舒哲眨了眨眼,回手往自己衣兜裡一插,沒摸著扇子,於是隻好轉而抄起同桌的一個本子上下給雲飛鏡扇風。

“你這話說的,這種事我能不上心嗎,就喜歡看我下不來台。”有點生硬的圓了一句場,舒哲這才訕笑著解釋,“我想著你這麼厲害,這件事也結束得乾脆,再提起來不是反倒給你添堵?”

憑他的資質,做夜店頭牌都可惜了。雲飛鏡現在覺得他適合當老.鴇子。

雲飛鏡麵無表情地說:“對,陳萍兒退學退的非常利落。她昨天突然跳出來,倒是提醒了我一件事——你之前說過怎麼給我出氣來著?”

舒哲完美的笑意終於僵了僵。

“這麼重要的事當然一直都在做的。你吩咐的事我哪敢耽誤一會兒呢,始終都是找出一個我就收拾一個。你聽我念這個名單啊,我好知道他們最近有沒有過來跟你道歉……”

雲飛鏡緩緩地抬起了一隻手。

那隻手潔白、纖細,修長。早年的辛苦讓它手心裡覆著一層薄薄的繭子,即便如此,也架不得少女天生麗質,手背即使經曆風霜也依舊潤潔而光滑。

倘若手背上麵沒有幾道如象牙生裂般的細碎傷痕,這隻手是極美極美的。

然而此刻,舒哲看著那隻手,猛然收聲,臉上緩緩浮現出了緊張的神色。

他盯著那隻手的眼神,就好像在防備著文弱的少女出手,一把掐住他的命門。

雲飛鏡慢條斯理地說:“你不想麵對陸縱的拳頭,就提議從我這裡換一張贖罪券。我不太滿意這筆交易,但還是給你了這張贖罪券。”

“……那,大學霸要我現場唱一首聊表感激?”

“你的感激在我這裡一文不值。”雲飛鏡評價道,“我現在隻有一個問題——陳萍兒昨天為什麼會有機會誣陷我?”
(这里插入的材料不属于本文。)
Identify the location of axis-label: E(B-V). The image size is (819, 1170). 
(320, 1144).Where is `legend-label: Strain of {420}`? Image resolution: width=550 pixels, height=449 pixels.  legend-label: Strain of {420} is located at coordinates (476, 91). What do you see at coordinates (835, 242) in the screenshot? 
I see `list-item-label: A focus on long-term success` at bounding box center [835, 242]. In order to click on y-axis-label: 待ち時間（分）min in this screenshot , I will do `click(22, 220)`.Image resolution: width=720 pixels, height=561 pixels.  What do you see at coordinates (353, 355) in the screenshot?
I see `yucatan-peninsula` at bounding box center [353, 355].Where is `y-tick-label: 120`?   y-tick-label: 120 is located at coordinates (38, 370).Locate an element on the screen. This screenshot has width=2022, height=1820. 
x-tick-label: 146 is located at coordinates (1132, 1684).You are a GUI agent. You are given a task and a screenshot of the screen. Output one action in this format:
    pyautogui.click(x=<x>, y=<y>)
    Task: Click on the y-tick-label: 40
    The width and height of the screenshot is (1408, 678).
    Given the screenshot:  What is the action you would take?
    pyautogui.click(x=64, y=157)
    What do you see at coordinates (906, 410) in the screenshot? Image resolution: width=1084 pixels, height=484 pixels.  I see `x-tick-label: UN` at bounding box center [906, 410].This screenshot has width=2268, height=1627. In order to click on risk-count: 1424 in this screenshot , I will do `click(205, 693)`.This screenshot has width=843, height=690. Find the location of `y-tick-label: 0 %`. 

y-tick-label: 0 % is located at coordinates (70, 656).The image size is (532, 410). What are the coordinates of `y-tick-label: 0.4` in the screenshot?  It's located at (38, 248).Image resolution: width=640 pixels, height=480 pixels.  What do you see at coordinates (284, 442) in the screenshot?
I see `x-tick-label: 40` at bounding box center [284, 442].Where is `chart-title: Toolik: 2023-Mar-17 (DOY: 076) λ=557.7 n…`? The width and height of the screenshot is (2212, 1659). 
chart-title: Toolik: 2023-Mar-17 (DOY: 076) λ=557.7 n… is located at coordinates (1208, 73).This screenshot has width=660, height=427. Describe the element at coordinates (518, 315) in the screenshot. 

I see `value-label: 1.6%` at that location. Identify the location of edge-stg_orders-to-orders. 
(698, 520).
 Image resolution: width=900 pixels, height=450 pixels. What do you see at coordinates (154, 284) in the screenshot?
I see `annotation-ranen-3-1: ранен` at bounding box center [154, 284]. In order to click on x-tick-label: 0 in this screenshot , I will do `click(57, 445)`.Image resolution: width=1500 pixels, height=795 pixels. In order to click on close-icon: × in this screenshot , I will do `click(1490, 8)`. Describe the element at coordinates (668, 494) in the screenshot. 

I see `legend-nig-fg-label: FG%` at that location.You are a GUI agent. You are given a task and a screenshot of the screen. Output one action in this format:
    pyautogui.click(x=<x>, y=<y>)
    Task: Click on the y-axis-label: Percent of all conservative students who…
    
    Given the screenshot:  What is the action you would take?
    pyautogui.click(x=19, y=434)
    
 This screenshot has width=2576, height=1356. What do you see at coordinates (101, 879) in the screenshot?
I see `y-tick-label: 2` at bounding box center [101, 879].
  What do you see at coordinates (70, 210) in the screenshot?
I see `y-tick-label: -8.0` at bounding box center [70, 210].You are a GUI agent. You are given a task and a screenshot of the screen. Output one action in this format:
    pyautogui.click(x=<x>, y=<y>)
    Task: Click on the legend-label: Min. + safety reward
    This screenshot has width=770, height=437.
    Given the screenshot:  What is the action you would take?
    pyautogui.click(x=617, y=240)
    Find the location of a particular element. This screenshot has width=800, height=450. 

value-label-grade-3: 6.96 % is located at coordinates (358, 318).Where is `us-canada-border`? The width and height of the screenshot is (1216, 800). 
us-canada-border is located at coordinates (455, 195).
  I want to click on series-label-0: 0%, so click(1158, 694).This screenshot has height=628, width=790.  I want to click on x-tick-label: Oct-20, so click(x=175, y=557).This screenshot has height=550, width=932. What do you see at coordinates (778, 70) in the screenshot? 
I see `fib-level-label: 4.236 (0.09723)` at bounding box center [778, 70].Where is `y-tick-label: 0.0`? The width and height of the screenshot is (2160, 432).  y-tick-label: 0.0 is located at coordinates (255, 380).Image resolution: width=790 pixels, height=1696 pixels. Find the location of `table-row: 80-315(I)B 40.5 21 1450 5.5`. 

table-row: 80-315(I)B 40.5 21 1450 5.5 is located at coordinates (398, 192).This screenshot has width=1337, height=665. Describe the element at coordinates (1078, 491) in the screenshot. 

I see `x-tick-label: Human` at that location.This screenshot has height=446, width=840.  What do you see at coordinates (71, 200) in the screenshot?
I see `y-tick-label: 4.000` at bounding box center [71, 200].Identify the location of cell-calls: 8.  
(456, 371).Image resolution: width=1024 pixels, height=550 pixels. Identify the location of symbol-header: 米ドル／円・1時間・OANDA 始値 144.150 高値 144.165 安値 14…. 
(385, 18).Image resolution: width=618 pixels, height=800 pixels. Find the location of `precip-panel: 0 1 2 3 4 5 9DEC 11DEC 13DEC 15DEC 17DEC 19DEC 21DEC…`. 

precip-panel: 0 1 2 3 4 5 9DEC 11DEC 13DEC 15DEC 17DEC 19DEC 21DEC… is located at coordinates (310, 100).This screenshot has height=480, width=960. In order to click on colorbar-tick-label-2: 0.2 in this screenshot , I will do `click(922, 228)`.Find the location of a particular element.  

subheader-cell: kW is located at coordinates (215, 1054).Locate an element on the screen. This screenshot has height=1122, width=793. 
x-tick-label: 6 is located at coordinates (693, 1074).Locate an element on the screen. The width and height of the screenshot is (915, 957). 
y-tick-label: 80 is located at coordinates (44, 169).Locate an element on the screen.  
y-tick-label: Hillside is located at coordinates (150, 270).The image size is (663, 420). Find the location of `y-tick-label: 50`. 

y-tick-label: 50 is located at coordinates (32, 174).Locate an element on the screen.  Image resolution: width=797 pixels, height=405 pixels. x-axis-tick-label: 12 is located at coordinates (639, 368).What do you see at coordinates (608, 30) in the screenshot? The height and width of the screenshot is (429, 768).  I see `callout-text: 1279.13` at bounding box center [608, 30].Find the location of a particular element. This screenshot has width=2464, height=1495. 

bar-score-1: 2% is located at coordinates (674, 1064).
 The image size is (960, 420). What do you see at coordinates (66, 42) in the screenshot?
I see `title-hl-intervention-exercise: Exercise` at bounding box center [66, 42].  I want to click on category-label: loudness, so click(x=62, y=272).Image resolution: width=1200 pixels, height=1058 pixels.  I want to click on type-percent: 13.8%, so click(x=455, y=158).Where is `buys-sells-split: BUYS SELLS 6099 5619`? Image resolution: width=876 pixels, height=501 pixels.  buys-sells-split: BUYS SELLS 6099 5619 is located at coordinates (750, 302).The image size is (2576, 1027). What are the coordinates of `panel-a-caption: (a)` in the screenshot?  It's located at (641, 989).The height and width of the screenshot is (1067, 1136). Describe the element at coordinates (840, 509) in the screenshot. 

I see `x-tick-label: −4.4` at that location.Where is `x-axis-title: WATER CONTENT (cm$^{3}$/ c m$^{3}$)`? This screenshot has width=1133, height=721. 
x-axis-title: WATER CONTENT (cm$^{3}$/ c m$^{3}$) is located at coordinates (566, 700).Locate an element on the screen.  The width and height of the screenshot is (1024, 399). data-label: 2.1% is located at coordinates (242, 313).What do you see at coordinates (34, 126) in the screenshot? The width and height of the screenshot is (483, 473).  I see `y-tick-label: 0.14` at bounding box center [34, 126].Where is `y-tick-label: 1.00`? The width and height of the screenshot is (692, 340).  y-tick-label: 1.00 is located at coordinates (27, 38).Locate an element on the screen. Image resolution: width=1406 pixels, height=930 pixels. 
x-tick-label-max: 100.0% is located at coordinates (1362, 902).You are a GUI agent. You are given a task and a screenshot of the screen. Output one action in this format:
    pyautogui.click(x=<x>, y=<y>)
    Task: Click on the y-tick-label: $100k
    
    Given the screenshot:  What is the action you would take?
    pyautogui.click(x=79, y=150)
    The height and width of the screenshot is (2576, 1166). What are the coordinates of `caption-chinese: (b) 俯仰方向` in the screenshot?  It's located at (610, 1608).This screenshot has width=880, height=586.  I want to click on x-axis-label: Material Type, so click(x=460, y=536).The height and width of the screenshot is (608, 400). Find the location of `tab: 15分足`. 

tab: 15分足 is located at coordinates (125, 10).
雲飛鏡似笑非笑地抬起頭來,眼神裡閃動著冰冷的戲謔,看得舒哲心頭發涼。儘管兩人現在一站一坐,在高度上明明是雲飛鏡矮了舒哲半個身位,然而舒哲莫名地感受到一種居高臨下的壓力。

“她、她……”

沒等舒哲把話編圓,雲飛鏡就再次打斷了他。

“在直接麵對麵對我做出傷害行為的人裡,有兩個最顯眼。”雲飛鏡譏誚地勾起唇角,“一個叫畢雪倩,你的前女友,我們都知道她為什麼會來針對我。”

舒哲聽到這裡,精神一振,仿佛突然找到了救命稻草:“對,你不知道嗎,我已經把她……”

“我知道。而且我不想聽你怎麼心狠手辣對付自己前女友的,那會讓我更惡心你。”雲飛鏡麵無表情地加快了語調,“第二個人,就是陳萍兒——你在全校的犄角旮旯大掃除一遝名單,可是卻好像偏偏漏下了她?”

“……”舒哲的笑容已經非常難看了,他肩膀不自然地彈動了一下,仿佛想要做最後的垂死掙紮似的,“一時疏忽……”

“一時疏忽?”雲飛鏡重複了這四個字一遍,突然幽幽地歎了口氣,“恐怕不是吧。”

“她是宋嬌嬌的跟班,而宋嬌嬌是周海樓的妹妹。”雲飛鏡一針見血地評論,“你隻是不敢得罪她。”